Oracle’s JRE is a copying collector. This means that it does not need to do any work for objects that have become unreachable, it just keeps copying live objects to new memory areas and recycles the now-unused area as a whole. Older objects are copied less often, so the garbage collection overhead is roughly proportional to the rate at which your code creates new objects that survive for, say, more than a minute.

Gingerbread and newer Androids use a garbage collector that does some optimization tricks with local variables, but you should avoid creating and forgetting lots of objects in the scene graph.

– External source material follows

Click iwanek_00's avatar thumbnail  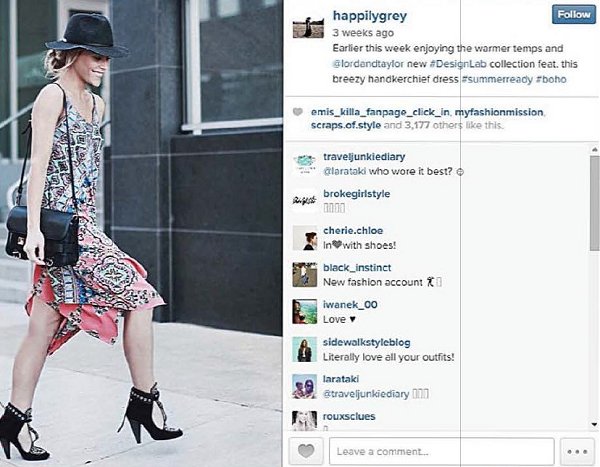tap(305, 312)
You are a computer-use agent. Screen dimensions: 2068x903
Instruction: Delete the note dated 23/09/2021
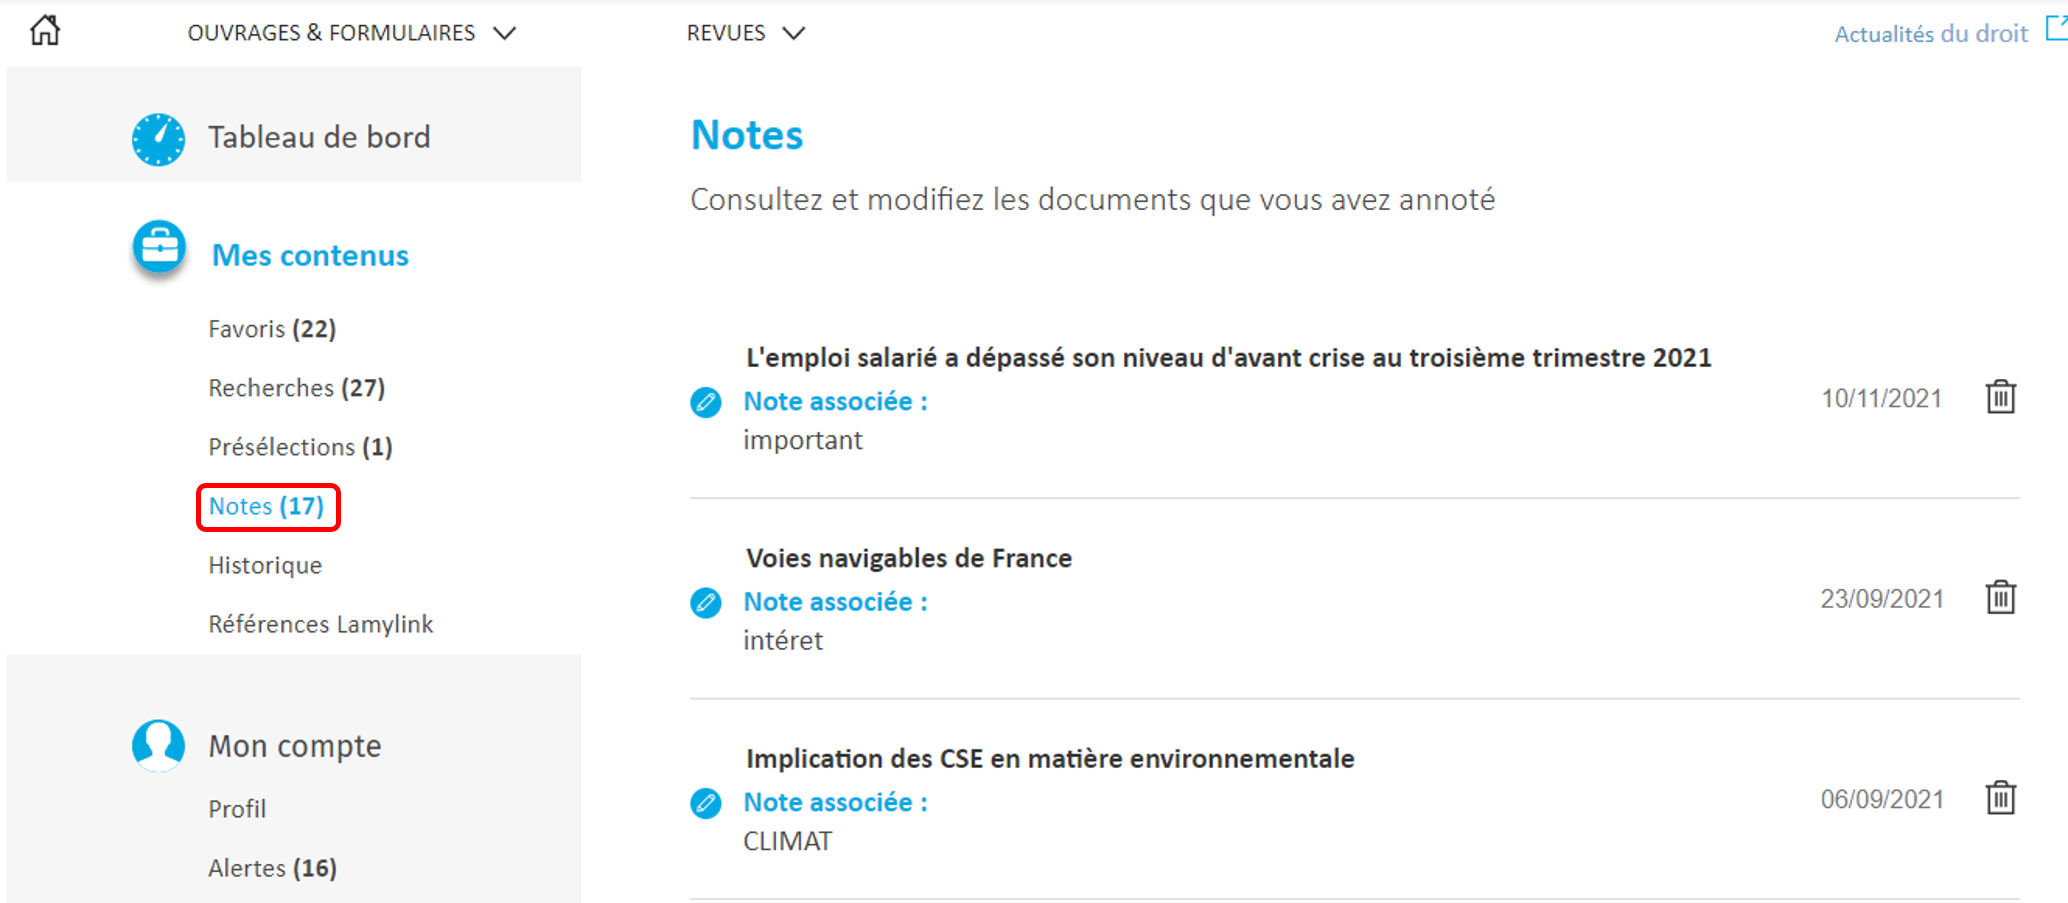pos(2001,597)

Older Androids use a very naive garbage collector that needs to do real work for every object, both during creation and during collection. Creating local variables can build up a heap of work, particularly if the function is called often.

To avoid creating a temporary object, use local methods to overwrite the contents of an existing object instead of creating a new temporary object for the result.

E.g. when you use math operations like vectorA.mult(vectorB);, they create new objects for the result.

Check your math operations for opportunities to use the local version of the math operations, e.g. vectorA.multLocal(vectorB). Local methods store the result in vectorA and do not create a new object.

Avoid large objects in physics

To offload much computation to the less CPU intense physics broadphase collision check, avoid having large meshes that cover e.g. the whole map of your level. Instead, separate the collision shapes into multiple smaller chunks. Obviously, don’t exaggerate the chunking, because having excessive amounts of physics objects similarly cause performance problems.

Check the Statistics

SimpleApplication displays a HUD with statistics. Use app.setDisplayStatView(true); to activate it, and false to deactivate it. The StatsView counts Objects,Uniforms,Triangles,Vertices are in the scene, and it counts how many FrameBuffers, Textures, or Shaders:

  • … were switched in the last frame (S)

  • … were used during the last frame (F)

  • … exist in OpenGL memory (M)

For example, Textures (M) tells you how many textures are currently in OpenGL memory.

Generally jME3 is well optimized and optimizes these things correctly. Read statsview to learn the details about how to interpret the statistics, how to tell whether your values are off, or whether they point out a problem.